Marginalising out missing categorical response variable cases provides inaccurate predictor estimates

The model in the example above is an ordinal probit model. That is, the dependent variable is an ordered categorical variable with J=3 levels, in this example, which is assumed generated by a latent, normally distributed scale cut into K=J-1 thresholds:

y_i \sim Categorical(\pi_{ij})

\pi_{ij}= \Phi[\frac{\theta_k-\mu_i}{\sigma}] - \Phi[\frac{\theta_{k-1}-\mu_i}{\sigma}]

where \pi_{ij} is the probability of case i of ordinal category j \in (1,2,3), \Phi is the standard normal CDF with mean \mu_i and standard deviation \sigma, and \theta_k is the threshold. Here, there are two thresholds. I use the parameterisation where the first and last thresholds are fixed (i.e. both are fixed in this example to 1.5 and 2.5, respectively), allowing for \mu_i and \sigma to be estimated.

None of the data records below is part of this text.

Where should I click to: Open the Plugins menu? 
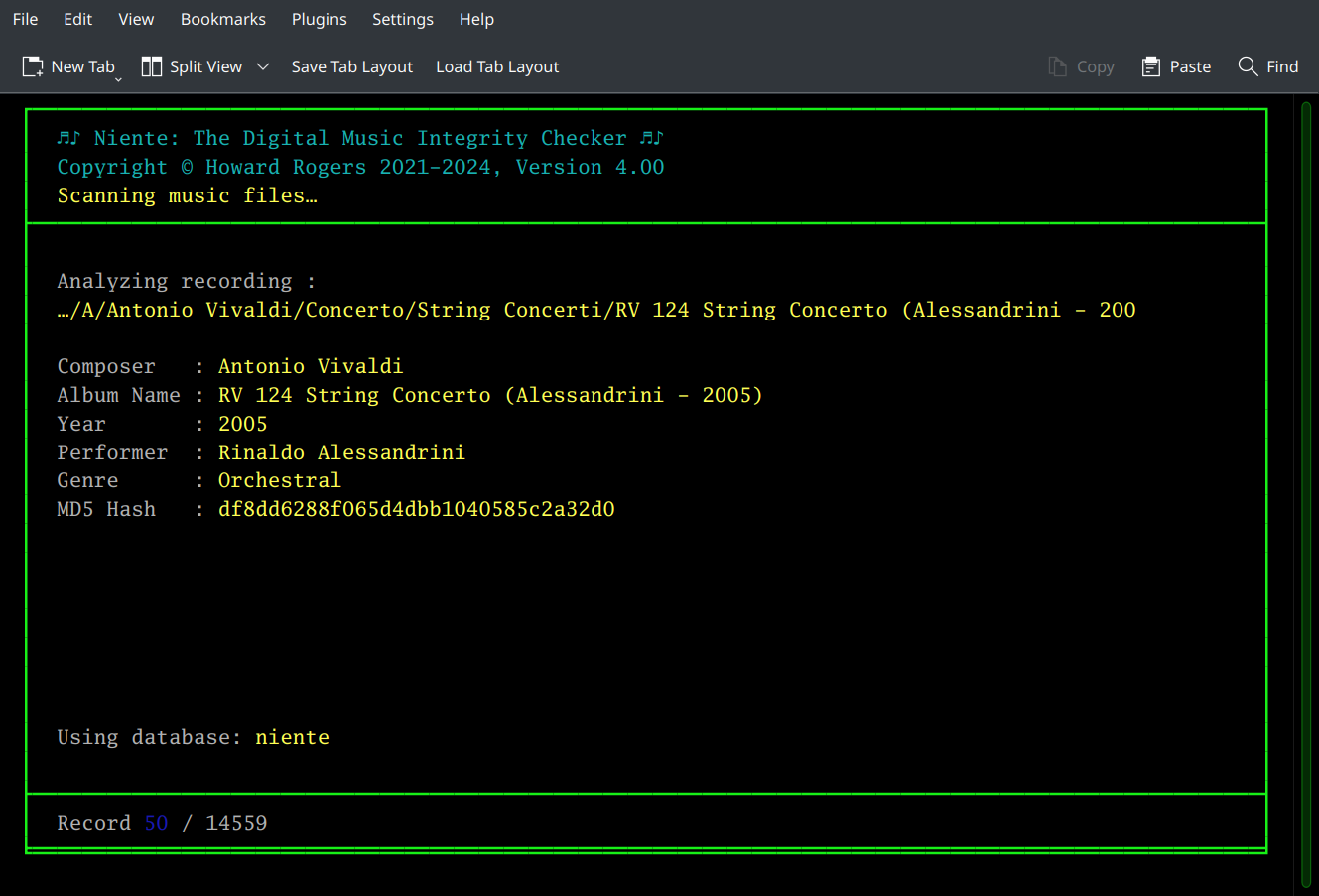pyautogui.click(x=319, y=19)
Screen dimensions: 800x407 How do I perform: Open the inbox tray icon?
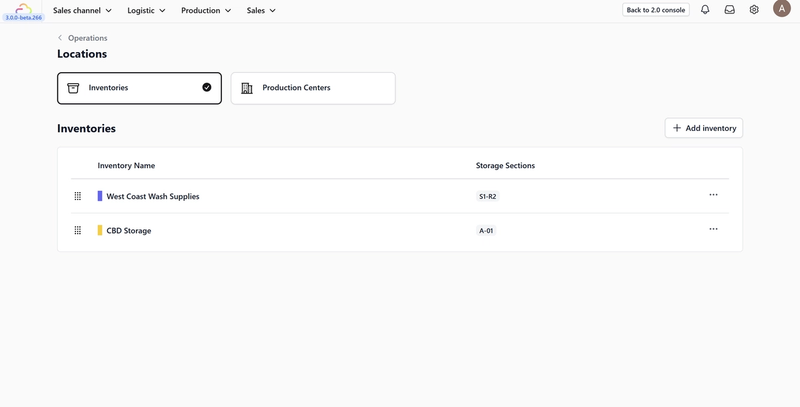coord(730,10)
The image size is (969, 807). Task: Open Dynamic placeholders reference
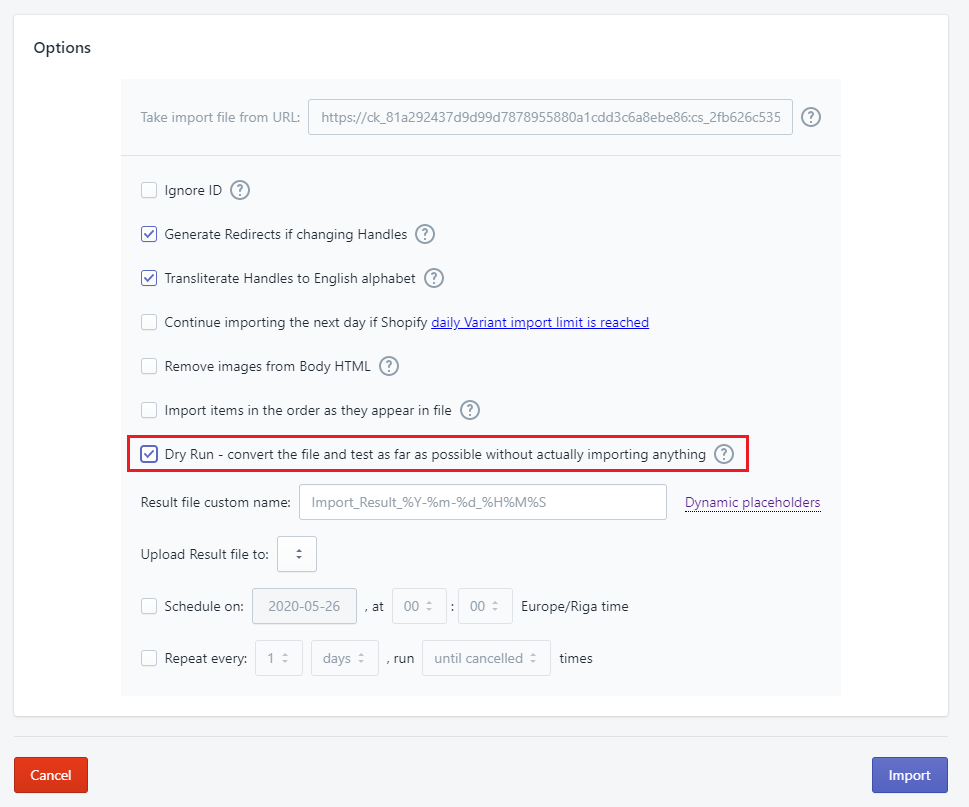click(x=752, y=502)
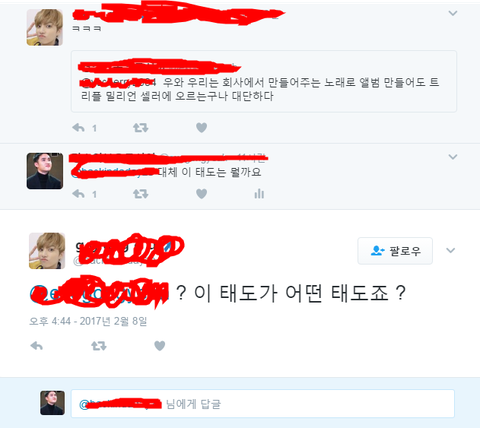Open the dark-haired avatar on the 이 태도는 뭘까요 tweet

[x=45, y=171]
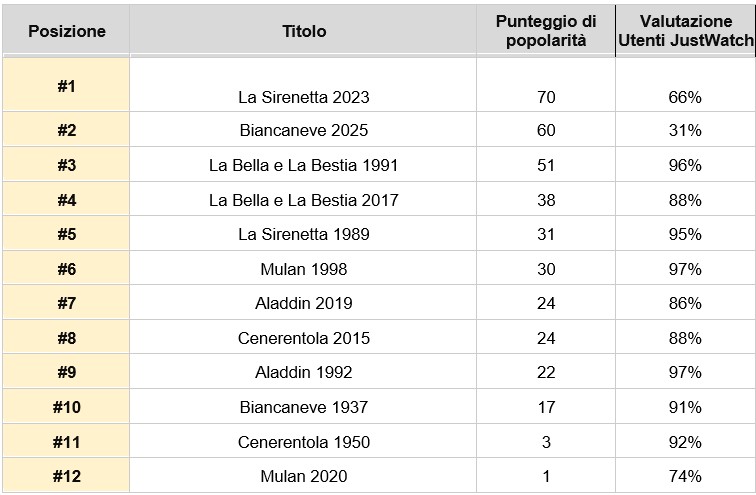756x495 pixels.
Task: Click the #1 position cell
Action: 66,85
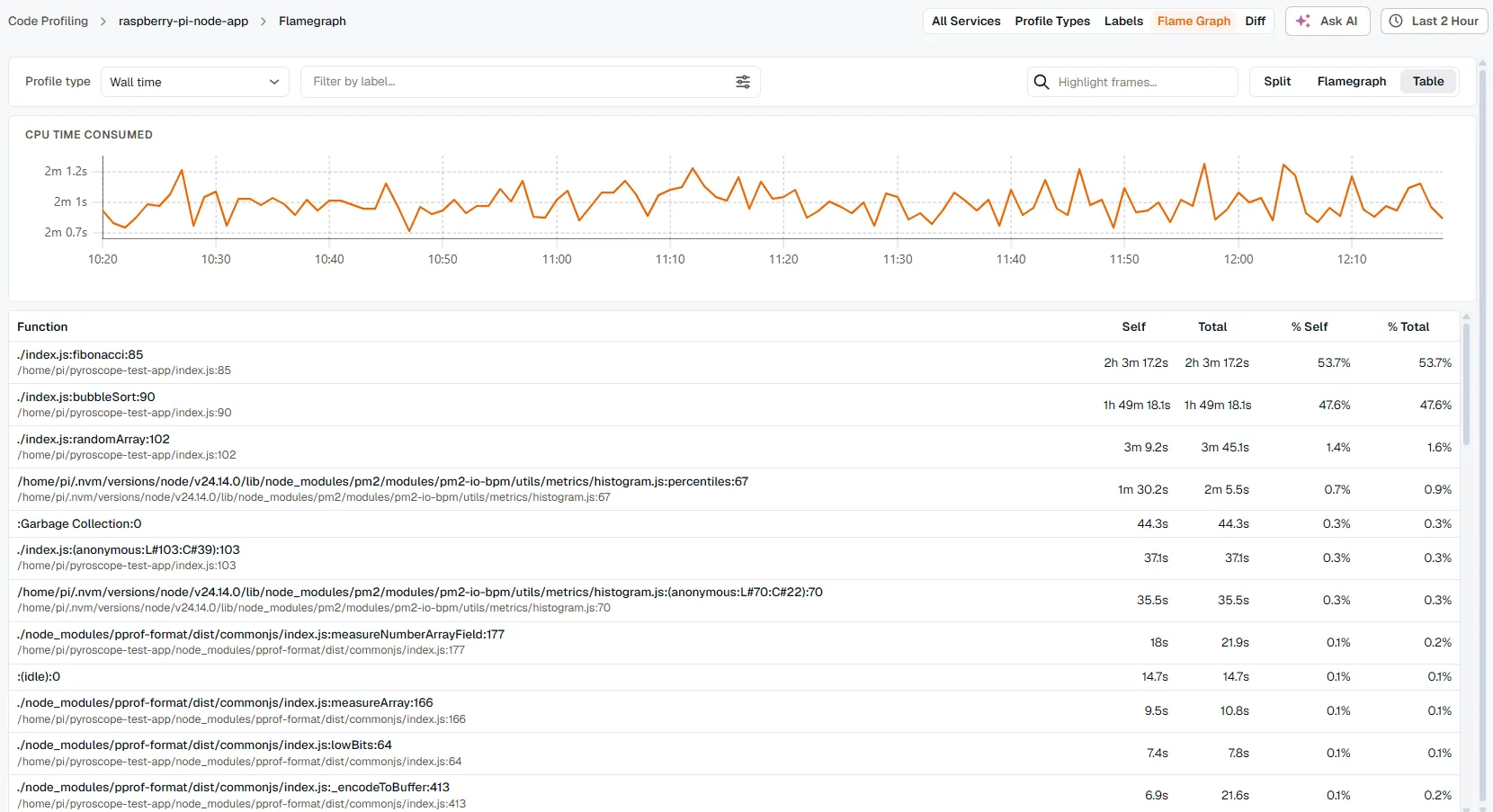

In the case of missing y_i data, I want to sum over range the possibilities that y_i could take. So I (think) I want \sum_i \sum_j P(y_i = j | \pi_{ij}) = P(y_i=j) \cdot P(j | \pi_{ij}), i.e. the probability that the missing dependent variable is category j given the estimated probability of category j, for all j.

For a Bernoulli variable z_n \in (0,1) with probability \phi, we can marginalise over the missing data by computing:

\phi \cdot P(z_n = 1 | \phi) + (1-\phi) \cdot P(z_n = 0 | \phi)

Stan’s log_mix function can be used here as (see also Log_mix for missing categorical data):

  target += log_mix(phi, 
                    bernoulli_lpmf(1 | phi),
                    bernoulli_lpmf(0 | phi)
                   )

which evaluates to:

 target += log_sum_exp(
              log(phi) + bernoulli_lpmf(1 | phi),
              log(1-phi) + bernoulli_lpmf(0 | phi)
             )

By extension, for missing 3-category ordinal data cases, I have been using:

target += log_sum_exp(
       log(phi[1]) + categorical_lpmf(1 | phi), 
       log(phi[2]) + categorical_lpmf(2 | phi), 
       log(phi[3]) + categorical_lpmf(3 | phi)
     )

However, this is what is causing the inaccurate parameter estimation.